In other plans, the government is also likely to set up a single regulator for food safety, although details are still being finalised.
The changes will address long-standing inefficiencies. The Ministry of Railways has a reputation for insularity and corruption. Responsibility for food safety in China is currently divided among over a dozen agencies, meaning there is little effective oversight.
The changes are set to be approved at the annual full session of the National People's Congress, or parliament, which begins on Tuesday. A cabinet reshuffle is expected as Mr Xi Jinping takes over formally as president and Mr Li Keqiang as premier.
"Part of the Ministry of Railways will be merged with a super Ministry of Transport," one source with leadership ties told Reuters, requesting anonymity to avoid repercussions for speaking to foreign reporters.
A state-owned enterprise will absorb the Ministry of Railways' commercial arm, the sources added.
The Railways Ministry has faced numerous problems over the past few years, including heavy debts from funding new high-speed lines, waste and fraud. The government has pledged to open the rail industry to private investment on an unprecedented scale.
"Our deep hope that the (railway) reforms become the clarion call for a new round of trade reform and a trigger for the huge potential of reforming the monopoly state sector, to create the maximum benefit for China's future development," wrote Mr Hu Shuli, editor in chief of Caixin, a respected financial weekly.
The Ministry of Railways will likely be split into a "Railways Bureau" that will oversee operations and personnel for the sprawling network, the 21st Century Business Herald newspaper reported on Monday.
The lucrative freight business and passenger transport would be incorporated and added to state-owned enterprises overseen by the State-owned Assets Supervision and Administration Commission, or SASAC.

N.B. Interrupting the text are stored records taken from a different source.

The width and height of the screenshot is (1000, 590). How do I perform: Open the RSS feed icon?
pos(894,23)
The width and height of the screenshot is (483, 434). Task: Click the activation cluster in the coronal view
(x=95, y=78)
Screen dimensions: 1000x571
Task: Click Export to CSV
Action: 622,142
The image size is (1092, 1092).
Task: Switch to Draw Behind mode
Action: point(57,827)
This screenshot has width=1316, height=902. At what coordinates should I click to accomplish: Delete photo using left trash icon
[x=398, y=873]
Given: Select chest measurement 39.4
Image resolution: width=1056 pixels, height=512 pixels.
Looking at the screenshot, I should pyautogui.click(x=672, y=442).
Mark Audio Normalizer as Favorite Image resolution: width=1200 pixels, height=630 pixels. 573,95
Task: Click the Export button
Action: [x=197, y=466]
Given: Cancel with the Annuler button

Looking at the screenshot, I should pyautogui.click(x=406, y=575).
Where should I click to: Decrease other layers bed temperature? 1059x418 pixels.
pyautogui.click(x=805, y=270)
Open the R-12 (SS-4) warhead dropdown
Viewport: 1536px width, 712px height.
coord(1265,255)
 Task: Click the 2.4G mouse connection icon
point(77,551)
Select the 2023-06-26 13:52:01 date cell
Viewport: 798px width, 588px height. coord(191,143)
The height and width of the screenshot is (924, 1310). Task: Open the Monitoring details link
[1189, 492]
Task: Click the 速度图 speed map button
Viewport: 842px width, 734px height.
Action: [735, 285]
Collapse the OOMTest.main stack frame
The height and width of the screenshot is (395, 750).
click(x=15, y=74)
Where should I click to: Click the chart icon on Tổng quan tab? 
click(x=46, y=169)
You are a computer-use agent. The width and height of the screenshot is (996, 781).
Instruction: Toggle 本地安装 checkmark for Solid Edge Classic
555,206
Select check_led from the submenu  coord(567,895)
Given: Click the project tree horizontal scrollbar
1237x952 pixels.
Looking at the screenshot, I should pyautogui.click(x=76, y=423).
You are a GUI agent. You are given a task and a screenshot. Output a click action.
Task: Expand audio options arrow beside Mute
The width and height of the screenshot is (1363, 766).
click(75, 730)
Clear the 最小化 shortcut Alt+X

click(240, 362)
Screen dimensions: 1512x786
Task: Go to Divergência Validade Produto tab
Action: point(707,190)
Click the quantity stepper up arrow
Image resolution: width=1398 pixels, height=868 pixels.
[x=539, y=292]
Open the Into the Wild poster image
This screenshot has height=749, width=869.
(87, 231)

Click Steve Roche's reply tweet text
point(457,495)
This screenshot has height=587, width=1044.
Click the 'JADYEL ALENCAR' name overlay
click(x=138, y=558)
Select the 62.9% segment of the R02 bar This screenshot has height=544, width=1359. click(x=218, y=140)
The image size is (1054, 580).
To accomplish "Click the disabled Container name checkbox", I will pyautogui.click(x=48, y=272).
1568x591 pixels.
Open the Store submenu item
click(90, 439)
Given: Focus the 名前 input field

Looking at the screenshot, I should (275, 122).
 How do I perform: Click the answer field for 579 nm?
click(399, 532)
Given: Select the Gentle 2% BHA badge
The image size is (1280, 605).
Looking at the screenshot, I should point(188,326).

Railways Minister Liu Zhijun was sacked in February 2012 and expelled from the ruling Communist Party last May for taking bribes and using his position to help the chairman of an investment company get "enormous illegal profits".
He successfully resisted a merger with the Ministry of Transport five years ago, but the Ministry of Railways was dealt a big blow and its reputation damaged when he was sacked and by a deadly 2011 crash on its flagship high-speed service that killed 40 people.
"The Railways Ministry will be demoted (in status)," a second source said.
While reformers push to break up the Ministry of Railways fiefdom, food safety regulation has the opposite problem of too many overlapping jurisdictions.
A new watchdog similar to the US Food and Drug Administration could be set up, streamlining a complex regulatory system that has seen a series of scandals over food contamination and fake medicines, the South China Morning Post said on Monday.
Last-minute wrangling could keep pharmaceuticals out of the watchdog's purview, after an unsuccessful first attempt several years ago, the Hong Kong-based newspaper said.
China's State Food and Drug Administration (SFDA) was founded in 2003 as a ministerial-level agency directly under the State Council but was downgraded and affiliated the Ministry of Health in 2008 after a number of corruption scandals involving the sale of drug approvals.
The SFDA is currently responsible for policies and programmes on the administration of drugs, health food, medical devices and cosmetics, while the Health Ministry mainly handles food safety and other agencies look after packaging and animal health.
The General Administration of Quality Supervision, Inspection and Quarantine (AQSIQ) also has responsibility for inspecting product quality in China and for imports or exports.
Zheng Xiaoyu, former head of SFDA, was executed in July 2007 for taking bribes and dereliction of duty after a series of drug safety scandals on his watch.